• Task to carry out:
Your answer should consist of every line in the records that holds "computer".

───── Data supplied

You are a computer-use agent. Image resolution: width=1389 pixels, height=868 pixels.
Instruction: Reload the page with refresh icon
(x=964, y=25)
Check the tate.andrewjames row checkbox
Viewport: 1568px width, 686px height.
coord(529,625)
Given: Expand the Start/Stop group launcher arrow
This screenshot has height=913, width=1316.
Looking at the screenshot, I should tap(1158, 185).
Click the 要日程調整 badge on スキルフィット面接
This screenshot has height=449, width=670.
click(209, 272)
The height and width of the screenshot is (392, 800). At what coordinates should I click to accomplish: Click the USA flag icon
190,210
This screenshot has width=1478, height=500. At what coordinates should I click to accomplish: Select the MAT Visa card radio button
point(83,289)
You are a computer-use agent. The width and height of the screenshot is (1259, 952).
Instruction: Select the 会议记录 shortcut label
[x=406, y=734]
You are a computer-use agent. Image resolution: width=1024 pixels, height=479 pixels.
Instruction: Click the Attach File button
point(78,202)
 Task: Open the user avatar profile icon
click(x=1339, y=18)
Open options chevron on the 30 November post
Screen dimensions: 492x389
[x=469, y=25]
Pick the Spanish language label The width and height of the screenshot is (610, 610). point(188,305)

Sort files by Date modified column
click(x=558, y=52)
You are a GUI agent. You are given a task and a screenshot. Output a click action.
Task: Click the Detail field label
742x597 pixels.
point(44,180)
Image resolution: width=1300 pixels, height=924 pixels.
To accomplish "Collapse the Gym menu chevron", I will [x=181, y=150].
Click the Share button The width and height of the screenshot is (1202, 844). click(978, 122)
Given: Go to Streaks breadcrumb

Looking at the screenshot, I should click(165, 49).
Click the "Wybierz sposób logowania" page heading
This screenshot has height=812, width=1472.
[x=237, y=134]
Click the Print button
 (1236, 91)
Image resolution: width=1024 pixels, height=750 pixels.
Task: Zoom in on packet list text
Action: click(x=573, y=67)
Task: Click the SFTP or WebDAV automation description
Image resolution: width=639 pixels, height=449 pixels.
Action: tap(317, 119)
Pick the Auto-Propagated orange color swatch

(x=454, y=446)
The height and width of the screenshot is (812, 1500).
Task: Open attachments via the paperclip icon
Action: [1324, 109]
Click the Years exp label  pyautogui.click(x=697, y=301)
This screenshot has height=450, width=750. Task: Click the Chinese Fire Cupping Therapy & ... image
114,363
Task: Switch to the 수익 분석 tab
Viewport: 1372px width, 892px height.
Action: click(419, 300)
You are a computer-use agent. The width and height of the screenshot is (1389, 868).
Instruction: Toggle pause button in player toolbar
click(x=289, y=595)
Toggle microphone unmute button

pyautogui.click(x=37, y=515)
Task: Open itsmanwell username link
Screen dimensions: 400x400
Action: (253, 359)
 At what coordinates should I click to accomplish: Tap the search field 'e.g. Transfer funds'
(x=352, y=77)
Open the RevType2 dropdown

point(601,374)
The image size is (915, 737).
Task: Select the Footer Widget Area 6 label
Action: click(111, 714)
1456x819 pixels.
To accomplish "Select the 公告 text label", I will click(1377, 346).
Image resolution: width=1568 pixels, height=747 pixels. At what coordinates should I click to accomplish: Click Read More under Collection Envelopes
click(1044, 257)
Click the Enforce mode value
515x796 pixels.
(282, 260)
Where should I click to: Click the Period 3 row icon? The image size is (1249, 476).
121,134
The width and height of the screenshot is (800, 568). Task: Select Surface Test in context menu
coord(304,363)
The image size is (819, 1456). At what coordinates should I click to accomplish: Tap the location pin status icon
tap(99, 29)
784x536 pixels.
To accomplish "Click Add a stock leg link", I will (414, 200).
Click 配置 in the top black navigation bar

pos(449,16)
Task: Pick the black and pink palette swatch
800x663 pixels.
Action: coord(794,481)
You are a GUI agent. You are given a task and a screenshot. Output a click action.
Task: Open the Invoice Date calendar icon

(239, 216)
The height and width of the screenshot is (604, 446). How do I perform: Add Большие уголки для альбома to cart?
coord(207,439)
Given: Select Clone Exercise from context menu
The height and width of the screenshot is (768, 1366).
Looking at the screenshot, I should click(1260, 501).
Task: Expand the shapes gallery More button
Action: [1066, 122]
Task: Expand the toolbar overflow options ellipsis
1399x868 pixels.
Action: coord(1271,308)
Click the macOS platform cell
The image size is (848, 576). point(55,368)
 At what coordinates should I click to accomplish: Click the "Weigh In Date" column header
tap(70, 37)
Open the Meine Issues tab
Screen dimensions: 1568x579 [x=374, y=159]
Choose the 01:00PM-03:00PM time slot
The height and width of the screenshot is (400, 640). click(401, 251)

──────────

• Reply to the exercise:
You are a computer-use agent. Image resolution: width=1389 pixels, height=868 pixels.
You are a computer-use agent. The width and height of the screenshot is (1259, 952).
You are a computer-use agent. Image resolution: width=1024 pixels, height=479 pixels.
You are a computer-use agent. The width and height of the screenshot is (1389, 868).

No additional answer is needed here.